For all of 2021, 17,618 homes were sold in the Dayton area, up 1.94% from the 17,283 homes sold in 2020, according to data from Dayton Realtors.

In this environment, prices rise. The average selling price in 2021 was $185,000, according to Dayton Realtors, up from the median of $170,000 in 2020.

Rising mortgage rates could soon pose another complication in the real estate market. Central bankers predicted in December that they would raise interest rates three times this year in response to inflation.

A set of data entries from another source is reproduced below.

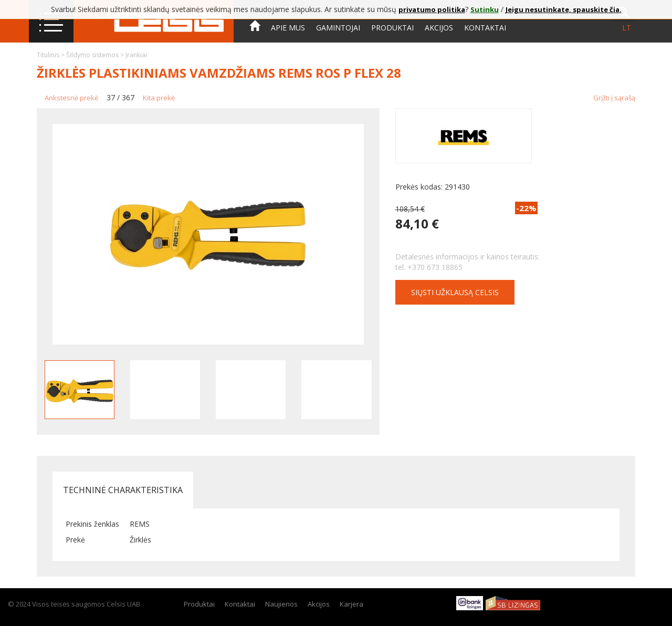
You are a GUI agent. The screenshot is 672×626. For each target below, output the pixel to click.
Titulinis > (51, 55)
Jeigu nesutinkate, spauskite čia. (563, 9)
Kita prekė (159, 98)
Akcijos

To beat those prices, many hopeful buyers are trying to enter the market. According to the Mortgage Bankers Association’s seasonally adjusted index, total mortgage applications increased last week by 2.3% compared to the previous week.

Celeste recalled believing real estate listings would bounce back in spring 2021, a year after the pandemic first really felt domestically. But this rich new inventory has never surfaced.

Instead, the hard work for the Scheiberts continued.

“Deals are falling apart”

Steve Gerace and his wife Kaitlen have sold their Fairfield Twp. home in Butler County last year. They found the house had increased in price by $80,000 in the three years they lived there.

“That part of it was pretty nice,” he said.

The Geraces then bought a house in Kettering. “This process was a bit more complicated,” he said.

Searching the Oakwood and Kettering areas, the couple were looking for a “turnkey” home — renovated and ready to move into — under $300,000.

Inventory was a problem.

“I’m not saying we settled in,” Gerace said. “But there were a few things we definitely had to do to make it our way. And we’re still working through that process.”

Duncan-Hart’s advice to buyers: Save more for a pre-shopping deposit if you can. Get your finances in order. Be ready to make an offer on a dream home immediately.

Be flexible with repair expectations or requirements, she also advises. And don’t be afraid to let your agent suggest you as a “backup offer” if your offer is rejected.

“Deals are falling apart left and right,” Duncan-Hart said.

And get pre-approved by a reputable local lender that brokers know and trust, she also said.

Blatt advises clients to work with lenders who know how to obtain conditional approval. That means the lender must gather all the necessary data — credit checks, title documents, income verification, underwriting, and more — to position potential buyers for a quick purchase.

Finding and buying your next home shouldn’t be an emotional trauma for buyers if the process is done right, Blatt believes.

“Don’t be afraid of the market,” he said. “Every market has its chances and every market has its challenges.

Last fall, the Scheiberts finally found their next home in the new Trails of Saddle Creek subdivision, off Cleyo Road.

“It feels amazing,” Celeste said. “It will now do exactly what we need in our lives.”

“Change is good,” she said, before adding, “And we have a new best friend, Billie.”